Materials/Methods: Patients with intermediate risk prostate cancer were identified in the National Cancer Data Base (NCDB). Intermediate risk was defined as patients with Gleason score 7 (3+4 or 4+3), PSA 10-20, or T2b-T2c stage. Patients with PSA>20, Gleason score 8 or greater, or T3 stage or greater were excluded. Trend analysis was performed using the Cochrane-Armitage test. Univariate and multivariate analysis were performed using chi-squared test and logistic regression.

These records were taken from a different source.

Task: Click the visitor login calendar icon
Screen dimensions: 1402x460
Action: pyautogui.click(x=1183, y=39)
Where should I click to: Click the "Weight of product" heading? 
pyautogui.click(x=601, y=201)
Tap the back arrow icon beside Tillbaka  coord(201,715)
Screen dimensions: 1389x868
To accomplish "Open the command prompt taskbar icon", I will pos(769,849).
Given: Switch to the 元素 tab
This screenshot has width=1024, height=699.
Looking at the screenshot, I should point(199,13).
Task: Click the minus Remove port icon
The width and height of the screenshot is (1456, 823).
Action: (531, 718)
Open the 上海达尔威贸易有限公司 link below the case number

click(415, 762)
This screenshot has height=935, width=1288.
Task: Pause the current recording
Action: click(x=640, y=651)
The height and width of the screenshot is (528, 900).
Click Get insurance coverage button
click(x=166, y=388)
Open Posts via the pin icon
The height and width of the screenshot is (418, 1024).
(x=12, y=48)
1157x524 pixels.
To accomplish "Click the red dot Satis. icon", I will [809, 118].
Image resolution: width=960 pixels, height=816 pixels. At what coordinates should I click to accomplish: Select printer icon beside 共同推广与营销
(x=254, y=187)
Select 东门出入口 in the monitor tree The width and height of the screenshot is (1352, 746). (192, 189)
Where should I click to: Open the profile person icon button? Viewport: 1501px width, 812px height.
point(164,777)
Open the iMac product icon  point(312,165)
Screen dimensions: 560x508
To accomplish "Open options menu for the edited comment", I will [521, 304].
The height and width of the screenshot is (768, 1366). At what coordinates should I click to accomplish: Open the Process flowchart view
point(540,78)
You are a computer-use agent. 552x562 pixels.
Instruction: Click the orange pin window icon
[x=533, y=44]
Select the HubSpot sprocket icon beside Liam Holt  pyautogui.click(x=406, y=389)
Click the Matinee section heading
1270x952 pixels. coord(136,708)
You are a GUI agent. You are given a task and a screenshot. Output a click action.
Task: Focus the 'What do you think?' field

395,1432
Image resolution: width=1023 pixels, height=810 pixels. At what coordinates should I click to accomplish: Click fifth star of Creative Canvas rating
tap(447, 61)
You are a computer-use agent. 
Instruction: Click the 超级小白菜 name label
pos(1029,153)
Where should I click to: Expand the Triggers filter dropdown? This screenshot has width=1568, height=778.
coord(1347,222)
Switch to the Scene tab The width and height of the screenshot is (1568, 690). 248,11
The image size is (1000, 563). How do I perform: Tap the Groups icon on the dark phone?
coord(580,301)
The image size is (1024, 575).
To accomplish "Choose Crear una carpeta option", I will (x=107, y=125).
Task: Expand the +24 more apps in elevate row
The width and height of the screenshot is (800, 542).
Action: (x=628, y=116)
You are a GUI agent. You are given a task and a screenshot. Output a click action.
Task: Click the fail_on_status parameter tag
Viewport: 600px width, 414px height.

Results: A total of 87,097 patients with intermediate risk prostate cancer were identified within the NCDB between 2010-2015. Of these, 4,272 (4.8%) patients underwent active surveillance. Intermediate risk prostate cancer represented 13% of the 32,858 patients who underwent active surveillance during this time. No patients received androgen deprivation as initial therapy. There was a significant increase in the use of active surveillance from 2.7% (2010) to 6.8% (2015) (p<0.001). On univariate and multivariate analysis, active surveillance utilization was associated with older age, Medicaid/Medicare or uninsured patients (vs. private insurance), academic/research centers, and facilities located in New England.

Conclusion: Active surveillance utilization increased between 2010-2015 for patients with intermediate risk prostate cancer. Additional studies are needed to determine patterns of failure for select patients with intermediate risk prostate cancer who receive active surveillance.

Author Disclosure: V. Agrawal: None. X. Ma: None. J. Kang: None. H. Nagar: None.